Import machine-learning detected labels (dog, llama etc) from Apple Photos #16

simonw · 2020-05-05T02:45:43Z

Follow-on from #1. Apple Photos runs some very sophisticated machine learning on-device to figure out if photos are of dogs, llamas and so on. I really want to extract those labels out into my own database.

simonw · 2020-05-05T02:45:56Z

I filed an issue with osxphotos about this here: RhetTbull/osxphotos#121

simonw · 2020-05-05T02:47:18Z

In RhetTbull/osxphotos#121 (comment) Rhet Turnbull spotted a table called ZSCENEIDENTIFIER which looked like it might have the right data, but the columns in it aren't particularly helpful:

Z_PK,Z_ENT,Z_OPT,ZSCENEIDENTIFIER,ZASSETATTRIBUTES,ZCONFIDENCE
8,49,1,731,5,0.11834716796875
9,49,1,684,6,0.0233648251742125
10,49,1,1702,1,0.026153564453125

I love the look of those confidence scores, but what do the numbers mean?

simonw · 2020-05-05T02:50:16Z

I figured there must be a separate database that Photos uses to store the text of the identified labels.

I used "Open Files and Ports" in Activity Monitor against the Photos app to try and spot candidates... and found /Users/simon/Pictures/Photos Library.photoslibrary/database/search/psi.sqlite - a 53MB SQLite database file.

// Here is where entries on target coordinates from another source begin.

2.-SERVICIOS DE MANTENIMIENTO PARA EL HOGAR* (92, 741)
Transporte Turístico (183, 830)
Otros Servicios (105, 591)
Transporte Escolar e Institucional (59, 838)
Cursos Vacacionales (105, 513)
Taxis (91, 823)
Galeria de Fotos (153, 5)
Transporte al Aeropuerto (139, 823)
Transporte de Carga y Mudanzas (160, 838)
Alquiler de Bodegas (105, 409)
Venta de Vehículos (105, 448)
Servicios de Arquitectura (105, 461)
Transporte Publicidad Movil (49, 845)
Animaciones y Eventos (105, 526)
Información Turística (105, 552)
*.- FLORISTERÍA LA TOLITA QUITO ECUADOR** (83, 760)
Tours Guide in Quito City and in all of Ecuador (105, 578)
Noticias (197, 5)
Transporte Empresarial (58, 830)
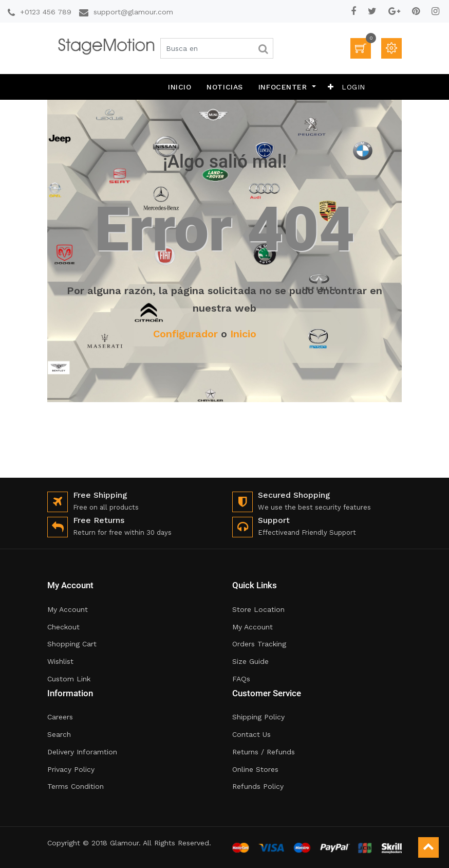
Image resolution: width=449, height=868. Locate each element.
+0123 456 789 (46, 12)
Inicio (243, 334)
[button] (331, 87)
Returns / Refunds (264, 752)
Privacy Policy (71, 769)
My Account (67, 609)
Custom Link (69, 679)
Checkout (63, 627)
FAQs (241, 679)
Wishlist (60, 661)
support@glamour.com (133, 12)
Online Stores (255, 769)
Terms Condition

Here's the schema of that file:

$ sqlite3 psi.sqlite .schema
CREATE TABLE word_embedding(word TEXT, extended_word TEXT, score DOUBLE);
CREATE INDEX word_embedding_index ON word_embedding(word);
CREATE VIRTUAL TABLE word_embedding_prefix USING fts5(extended_word)
/* word_embedding_prefix(extended_word) */;
CREATE TABLE IF NOT EXISTS 'word_embedding_prefix_data'(id INTEGER PRIMARY KEY, block BLOB);
CREATE TABLE IF NOT EXISTS 'word_embedding_prefix_idx'(segid, term, pgno, PRIMARY KEY(segid, term)) WITHOUT ROWID;
CREATE TABLE IF NOT EXISTS 'word_embedding_prefix_content'(id INTEGER PRIMARY KEY, c0);
CREATE TABLE IF NOT EXISTS 'word_embedding_prefix_docsize'(id INTEGER PRIMARY KEY, sz BLOB);
CREATE TABLE IF NOT EXISTS 'word_embedding_prefix_config'(k PRIMARY KEY, v) WITHOUT ROWID;
CREATE TABLE groups(category INT2, owning_groupid INT, content_string TEXT, normalized_string TEXT, lookup_identifier TEXT, token_ranges_0 INT8, token_ranges_1 INT8, UNIQUE(category, owning_groupid, content_string, lookup_identifier, token_ranges_0, token_ranges_1));
CREATE TABLE assets(uuid_0 INT, uuid_1 INT, creationDate INT, UNIQUE(uuid_0, uuid_1));
CREATE TABLE ga(groupid INT, assetid INT, PRIMARY KEY(groupid, assetid));
CREATE TABLE collections(uuid_0 INT, uuid_1 INT, startDate INT, endDate INT, title TEXT, subtitle TEXT, keyAssetUUID_0 INT, keyAssetUUID_1 INT, typeAndNumberOfAssets INT32, sortDate DOUBLE, UNIQUE(uuid_0, uuid_1));
CREATE TABLE gc(groupid INT, collectionid INT, PRIMARY KEY(groupid, collectionid));
CREATE VIRTUAL TABLE prefix USING fts5(content='groups', normalized_string, category UNINDEXED, tokenize = 'PSITokenizer');
CREATE TABLE IF NOT EXISTS 'prefix_data'(id INTEGER PRIMARY KEY, block BLOB);
CREATE TABLE IF NOT EXISTS 'prefix_idx'(segid, term, pgno, PRIMARY KEY(segid, term)) WITHOUT ROWID;
CREATE TABLE IF NOT EXISTS 'prefix_docsize'(id INTEGER PRIMARY KEY, sz BLOB);
CREATE TABLE IF NOT EXISTS 'prefix_config'(k PRIMARY KEY, v) WITHOUT ROWID;
CREATE TABLE lookup(identifier TEXT PRIMARY KEY, category INT2);
CREATE TRIGGER trigger_groups_insert AFTER INSERT ON groups BEGIN INSERT INTO prefix(rowid, normalized_string, category) VALUES (new.rowid, new.normalized_string, new.category); END;
CREATE TRIGGER trigger_groups_delete AFTER DELETE ON groups BEGIN INSERT INTO prefix(prefix, rowid, normalized_string, category) VALUES('delete', old.rowid, old.normalized_string, old.category); END;
CREATE INDEX group_pk ON groups(category, content_string, normalized_string, lookup_identifier);
CREATE INDEX asset_pk ON assets(uuid_0, uuid_1);
CREATE INDEX ga_assetid ON ga(assetid, groupid);
CREATE INDEX collection_pk ON collections(uuid_0, uuid_1);
CREATE INDEX gc_collectionid ON gc(collectionid);

simonw · 2020-05-05T02:51:16Z

Running datasette against it directly doesn't work:

simon@Simons-MacBook-Pro search % datasette psi.sqlite
Serve! files=('psi.sqlite',) (immutables=()) on port 8001
Usage: datasette serve [OPTIONS] [FILES]...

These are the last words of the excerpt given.